<<<<
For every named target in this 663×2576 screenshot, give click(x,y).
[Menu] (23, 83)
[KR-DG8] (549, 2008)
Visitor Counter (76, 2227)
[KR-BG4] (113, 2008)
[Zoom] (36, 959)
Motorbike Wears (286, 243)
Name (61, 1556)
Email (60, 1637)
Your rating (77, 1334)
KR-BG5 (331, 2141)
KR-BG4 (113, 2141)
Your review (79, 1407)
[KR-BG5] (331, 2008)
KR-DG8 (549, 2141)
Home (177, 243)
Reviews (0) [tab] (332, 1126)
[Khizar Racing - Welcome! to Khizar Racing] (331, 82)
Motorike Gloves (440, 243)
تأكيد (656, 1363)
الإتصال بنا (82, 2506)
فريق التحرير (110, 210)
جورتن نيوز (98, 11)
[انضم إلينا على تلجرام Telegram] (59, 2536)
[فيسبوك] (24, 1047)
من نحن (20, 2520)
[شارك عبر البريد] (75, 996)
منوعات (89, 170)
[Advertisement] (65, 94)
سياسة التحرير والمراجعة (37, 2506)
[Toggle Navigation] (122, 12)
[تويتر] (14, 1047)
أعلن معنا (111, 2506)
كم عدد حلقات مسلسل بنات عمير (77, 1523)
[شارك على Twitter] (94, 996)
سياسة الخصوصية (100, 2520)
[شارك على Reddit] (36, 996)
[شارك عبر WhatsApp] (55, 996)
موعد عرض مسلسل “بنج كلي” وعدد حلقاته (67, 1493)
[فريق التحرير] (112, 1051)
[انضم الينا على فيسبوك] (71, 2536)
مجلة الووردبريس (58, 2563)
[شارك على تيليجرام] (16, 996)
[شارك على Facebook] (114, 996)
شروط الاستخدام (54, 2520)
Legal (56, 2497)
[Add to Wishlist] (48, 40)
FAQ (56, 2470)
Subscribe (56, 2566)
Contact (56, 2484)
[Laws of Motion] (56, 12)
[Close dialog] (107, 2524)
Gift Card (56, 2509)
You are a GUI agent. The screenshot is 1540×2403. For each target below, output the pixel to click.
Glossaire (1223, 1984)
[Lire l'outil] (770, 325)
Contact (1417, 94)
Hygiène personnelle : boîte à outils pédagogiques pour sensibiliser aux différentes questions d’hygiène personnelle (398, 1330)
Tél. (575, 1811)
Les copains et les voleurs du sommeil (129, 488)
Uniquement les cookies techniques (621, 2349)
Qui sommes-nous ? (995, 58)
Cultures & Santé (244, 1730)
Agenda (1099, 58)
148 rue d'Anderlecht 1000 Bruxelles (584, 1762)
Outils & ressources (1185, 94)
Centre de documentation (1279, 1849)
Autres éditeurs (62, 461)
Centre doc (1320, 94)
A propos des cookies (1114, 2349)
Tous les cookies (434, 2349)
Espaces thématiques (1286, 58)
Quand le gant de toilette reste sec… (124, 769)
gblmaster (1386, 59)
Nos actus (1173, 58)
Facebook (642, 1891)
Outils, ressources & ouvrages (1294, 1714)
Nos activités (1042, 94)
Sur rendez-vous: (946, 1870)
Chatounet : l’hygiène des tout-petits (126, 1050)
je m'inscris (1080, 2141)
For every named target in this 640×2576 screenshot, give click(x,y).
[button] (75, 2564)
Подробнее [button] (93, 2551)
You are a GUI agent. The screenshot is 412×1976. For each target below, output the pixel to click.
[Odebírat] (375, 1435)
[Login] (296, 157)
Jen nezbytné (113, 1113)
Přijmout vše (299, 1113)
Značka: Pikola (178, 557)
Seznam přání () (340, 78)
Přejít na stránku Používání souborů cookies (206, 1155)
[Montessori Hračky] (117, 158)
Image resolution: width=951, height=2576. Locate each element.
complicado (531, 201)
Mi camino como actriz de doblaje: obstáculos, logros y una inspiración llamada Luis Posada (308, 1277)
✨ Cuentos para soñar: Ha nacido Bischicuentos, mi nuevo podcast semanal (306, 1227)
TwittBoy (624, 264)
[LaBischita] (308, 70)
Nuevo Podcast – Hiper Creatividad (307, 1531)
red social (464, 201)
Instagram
>>>>
**EXERCISE DESCRIPTION:** Retype each record above so that every word stays exactly the same.

**RESPONSE BOX:**
For every named target in this 663×2576 screenshot, give click(x,y).
[Menu] (23, 83)
[KR-DG8] (549, 2008)
Visitor Counter (76, 2227)
[KR-BG4] (113, 2008)
[Zoom] (36, 959)
Motorbike Wears (286, 243)
Name (61, 1556)
Email (60, 1637)
Your rating (77, 1334)
KR-BG5 (331, 2141)
KR-BG4 (113, 2141)
Your review (79, 1407)
[KR-BG5] (331, 2008)
KR-DG8 (549, 2141)
Home (177, 243)
Reviews (0) [tab] (332, 1126)
[Khizar Racing - Welcome! to Khizar Racing] (331, 82)
Motorike Gloves (440, 243)
تأكيد (656, 1363)
الإتصال بنا (82, 2506)
فريق التحرير (110, 210)
جورتن نيوز (98, 11)
[انضم إلينا على تلجرام Telegram] (59, 2536)
[فيسبوك] (24, 1047)
من نحن (20, 2520)
[شارك عبر البريد] (75, 996)
منوعات (89, 170)
[Advertisement] (65, 94)
سياسة التحرير والمراجعة (37, 2506)
[Toggle Navigation] (122, 12)
[تويتر] (14, 1047)
أعلن معنا (111, 2506)
كم عدد حلقات مسلسل بنات عمير (77, 1523)
[شارك على Twitter] (94, 996)
سياسة الخصوصية (100, 2520)
[شارك على Reddit] (36, 996)
[شارك عبر WhatsApp] (55, 996)
موعد عرض مسلسل “بنج كلي” وعدد حلقاته (67, 1493)
[فريق التحرير] (112, 1051)
[انضم الينا على فيسبوك] (71, 2536)
مجلة الووردبريس (58, 2563)
[شارك على تيليجرام] (16, 996)
[شارك على Facebook] (114, 996)
شروط الاستخدام (54, 2520)
Legal (56, 2497)
[Add to Wishlist] (48, 40)
FAQ (56, 2470)
Subscribe (56, 2566)
Contact (56, 2484)
[Laws of Motion] (56, 12)
[Close dialog] (107, 2524)
Gift Card (56, 2509)
You are a GUI agent. The screenshot is 1540×2403. For each target below, output the pixel to click.
Glossaire (1223, 1984)
[Lire l'outil] (770, 325)
Contact (1417, 94)
Hygiène personnelle : boîte à outils pédagogiques pour sensibiliser aux différentes questions d’hygiène personnelle (398, 1330)
Tél. (575, 1811)
Les copains et les voleurs du sommeil (129, 488)
Uniquement les cookies techniques (621, 2349)
Qui sommes-nous ? (995, 58)
Cultures & Santé (244, 1730)
Agenda (1099, 58)
148 rue d'Anderlecht 1000 Bruxelles (584, 1762)
Outils & ressources (1185, 94)
Centre de documentation (1279, 1849)
Autres éditeurs (62, 461)
Centre doc (1320, 94)
A propos des cookies (1114, 2349)
Tous les cookies (434, 2349)
Espaces thématiques (1286, 58)
Quand le gant de toilette reste sec… (124, 769)
gblmaster (1386, 59)
Nos actus (1173, 58)
Facebook (642, 1891)
Outils, ressources & ouvrages (1294, 1714)
Nos activités (1042, 94)
Sur rendez-vous: (946, 1870)
Chatounet : l’hygiène des tout-petits (126, 1050)
je m'inscris (1080, 2141)
For every named target in this 640×2576 screenshot, give click(x,y).
[button] (75, 2564)
Подробнее [button] (93, 2551)
You are a GUI agent. The screenshot is 412×1976. For each target below, output the pixel to click.
[Odebírat] (375, 1435)
[Login] (296, 157)
Jen nezbytné (113, 1113)
Přijmout vše (299, 1113)
Značka: Pikola (178, 557)
Seznam přání () (340, 78)
Přejít na stránku Používání souborů cookies (206, 1155)
[Montessori Hračky] (117, 158)
Image resolution: width=951, height=2576. Locate each element.
complicado (531, 201)
Mi camino como actriz de doblaje: obstáculos, logros y una inspiración llamada Luis Posada (308, 1277)
✨ Cuentos para soñar: Ha nacido Bischicuentos, mi nuevo podcast semanal (306, 1227)
TwittBoy (624, 264)
[LaBischita] (308, 70)
Nuevo Podcast – Hiper Creatividad (307, 1531)
red social (464, 201)
Instagram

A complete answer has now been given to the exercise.